Thank you, I just seen another post talking about bitsandbytes issue and have had to solve it before for other programs so I have a good feeling that should work. I will update and close this after I have some sleep and get a chance to check it!
For anybody who needs it, I fixed the issue by following the advice given on the page @DSaurus linked to copy over libbitsandbytes_cuda.so version to libbitsandbytes_cpu.so Specifically as I'm running python3.10.9 and cuda 11.8, in your env directory: copy your lib\python3.10\site-packages\bitsandbytes\bitsandbytes_cuda118.so (or whatever your version of cuda is) over libbitsandbytes_cpu.so) as well as added export LD_LIBRARY_PATH="/usr/lib/wsl/lib:/usr/local/cuda/lib64" export PATH=/usr/local/cuda-11.8/bin${PATH:+:${PATH}} to .bashrc (being sure to source it after making the changes).
After that, everything seems to be running perfectly! :)

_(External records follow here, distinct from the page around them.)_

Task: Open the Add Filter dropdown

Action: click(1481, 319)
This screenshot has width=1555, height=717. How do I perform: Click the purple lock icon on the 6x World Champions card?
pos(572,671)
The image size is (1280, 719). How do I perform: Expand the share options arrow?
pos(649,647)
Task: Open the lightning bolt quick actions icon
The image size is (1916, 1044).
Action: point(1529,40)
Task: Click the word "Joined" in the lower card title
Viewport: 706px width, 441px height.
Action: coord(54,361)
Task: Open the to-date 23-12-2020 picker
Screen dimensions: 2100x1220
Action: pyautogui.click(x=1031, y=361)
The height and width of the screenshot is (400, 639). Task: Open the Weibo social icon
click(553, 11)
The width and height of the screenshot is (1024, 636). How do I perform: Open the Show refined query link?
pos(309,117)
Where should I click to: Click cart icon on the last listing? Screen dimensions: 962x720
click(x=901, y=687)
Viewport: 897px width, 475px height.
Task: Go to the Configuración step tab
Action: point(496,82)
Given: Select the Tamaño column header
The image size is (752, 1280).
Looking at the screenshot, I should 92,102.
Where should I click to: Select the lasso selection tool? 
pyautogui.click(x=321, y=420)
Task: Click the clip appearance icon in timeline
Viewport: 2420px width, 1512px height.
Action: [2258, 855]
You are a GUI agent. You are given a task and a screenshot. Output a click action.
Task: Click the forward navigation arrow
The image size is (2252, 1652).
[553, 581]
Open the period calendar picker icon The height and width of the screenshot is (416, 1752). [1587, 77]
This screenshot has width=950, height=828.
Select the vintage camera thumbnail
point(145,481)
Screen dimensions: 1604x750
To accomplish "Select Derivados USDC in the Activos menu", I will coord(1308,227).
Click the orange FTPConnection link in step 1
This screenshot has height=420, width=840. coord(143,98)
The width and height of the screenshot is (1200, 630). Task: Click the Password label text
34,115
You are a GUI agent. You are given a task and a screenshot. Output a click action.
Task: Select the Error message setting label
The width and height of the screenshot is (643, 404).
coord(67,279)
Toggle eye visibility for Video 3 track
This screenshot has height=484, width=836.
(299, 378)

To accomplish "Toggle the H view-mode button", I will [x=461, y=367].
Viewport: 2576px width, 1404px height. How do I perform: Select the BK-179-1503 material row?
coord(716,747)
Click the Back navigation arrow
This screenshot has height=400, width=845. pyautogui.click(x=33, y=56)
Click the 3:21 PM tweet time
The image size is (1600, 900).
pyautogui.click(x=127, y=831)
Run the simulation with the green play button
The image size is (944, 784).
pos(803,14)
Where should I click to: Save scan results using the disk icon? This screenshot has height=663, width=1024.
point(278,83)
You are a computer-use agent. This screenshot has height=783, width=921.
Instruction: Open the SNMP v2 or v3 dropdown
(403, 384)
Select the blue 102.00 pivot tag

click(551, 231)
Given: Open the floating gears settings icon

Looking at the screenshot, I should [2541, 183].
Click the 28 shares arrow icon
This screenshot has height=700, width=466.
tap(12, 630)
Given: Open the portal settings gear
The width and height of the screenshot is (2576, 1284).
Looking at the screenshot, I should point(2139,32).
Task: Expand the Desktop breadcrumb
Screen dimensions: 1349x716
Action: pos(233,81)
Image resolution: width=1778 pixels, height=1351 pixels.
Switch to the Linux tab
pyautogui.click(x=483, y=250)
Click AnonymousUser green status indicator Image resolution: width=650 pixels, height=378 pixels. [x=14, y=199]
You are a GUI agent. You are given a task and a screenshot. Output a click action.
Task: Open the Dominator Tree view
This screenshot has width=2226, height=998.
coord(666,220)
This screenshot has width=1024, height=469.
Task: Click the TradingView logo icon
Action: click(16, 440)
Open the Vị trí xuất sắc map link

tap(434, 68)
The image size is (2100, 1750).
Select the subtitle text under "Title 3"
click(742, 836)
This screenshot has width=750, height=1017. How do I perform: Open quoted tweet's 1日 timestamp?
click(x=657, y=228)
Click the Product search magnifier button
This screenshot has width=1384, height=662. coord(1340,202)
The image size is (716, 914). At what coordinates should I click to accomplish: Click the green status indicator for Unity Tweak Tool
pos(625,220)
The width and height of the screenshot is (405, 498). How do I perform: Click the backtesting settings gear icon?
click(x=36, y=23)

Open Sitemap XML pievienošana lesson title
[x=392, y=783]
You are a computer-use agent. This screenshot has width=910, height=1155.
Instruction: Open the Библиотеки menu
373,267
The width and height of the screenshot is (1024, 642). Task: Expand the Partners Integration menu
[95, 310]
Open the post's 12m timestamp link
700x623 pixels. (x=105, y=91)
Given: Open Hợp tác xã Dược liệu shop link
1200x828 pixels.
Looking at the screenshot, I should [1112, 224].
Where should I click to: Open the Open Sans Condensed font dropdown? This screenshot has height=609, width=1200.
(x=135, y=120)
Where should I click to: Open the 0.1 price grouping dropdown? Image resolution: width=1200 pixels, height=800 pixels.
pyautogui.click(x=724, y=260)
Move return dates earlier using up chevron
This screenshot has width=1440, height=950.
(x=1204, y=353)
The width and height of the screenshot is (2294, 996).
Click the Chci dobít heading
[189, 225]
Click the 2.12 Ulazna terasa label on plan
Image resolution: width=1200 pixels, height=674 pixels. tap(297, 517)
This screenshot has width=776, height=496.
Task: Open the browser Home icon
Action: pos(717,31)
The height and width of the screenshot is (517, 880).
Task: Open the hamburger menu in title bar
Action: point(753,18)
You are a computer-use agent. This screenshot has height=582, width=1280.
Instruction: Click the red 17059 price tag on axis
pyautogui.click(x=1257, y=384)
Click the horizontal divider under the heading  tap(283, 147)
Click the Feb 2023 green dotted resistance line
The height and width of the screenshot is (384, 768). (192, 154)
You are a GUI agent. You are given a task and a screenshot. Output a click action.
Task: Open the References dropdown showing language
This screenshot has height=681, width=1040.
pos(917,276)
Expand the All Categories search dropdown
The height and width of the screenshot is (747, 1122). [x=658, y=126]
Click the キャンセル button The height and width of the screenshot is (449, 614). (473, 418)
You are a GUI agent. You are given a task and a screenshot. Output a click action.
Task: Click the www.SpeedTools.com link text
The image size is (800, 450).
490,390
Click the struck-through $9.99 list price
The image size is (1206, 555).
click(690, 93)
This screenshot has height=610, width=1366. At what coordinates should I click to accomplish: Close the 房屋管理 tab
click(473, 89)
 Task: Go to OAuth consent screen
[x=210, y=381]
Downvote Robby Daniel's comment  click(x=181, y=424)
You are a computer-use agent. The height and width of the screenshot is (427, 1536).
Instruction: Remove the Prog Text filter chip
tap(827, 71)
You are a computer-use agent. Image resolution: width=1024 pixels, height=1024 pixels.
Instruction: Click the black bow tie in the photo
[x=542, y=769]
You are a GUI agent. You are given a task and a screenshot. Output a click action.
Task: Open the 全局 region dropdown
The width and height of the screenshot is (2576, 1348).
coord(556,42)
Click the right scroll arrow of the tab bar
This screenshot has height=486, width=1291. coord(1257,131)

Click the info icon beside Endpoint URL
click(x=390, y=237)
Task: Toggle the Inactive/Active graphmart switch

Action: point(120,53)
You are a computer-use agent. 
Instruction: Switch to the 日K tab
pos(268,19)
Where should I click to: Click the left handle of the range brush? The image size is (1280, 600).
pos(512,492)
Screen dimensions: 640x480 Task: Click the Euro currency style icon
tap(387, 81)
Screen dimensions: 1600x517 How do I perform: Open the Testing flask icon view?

Glad to hear this and thanks for sharing the solution! @Ainaemaet
Hi, I made the code run via change the line 61 in deepfloyd_prompt_processor.py to
text_encoder = T5EncoderModel.from_pretrained(
pretrained_model_name_or_path,
subfolder="text_encoder",
torch_dtype=torch.float16, # suppress warning
load_in_8bit=True,
variant="8bit",
device_map="auto",
)
I simply let the load_in_8bit=False and it work. Does this operation hurt the performance or simply make it a bit slower?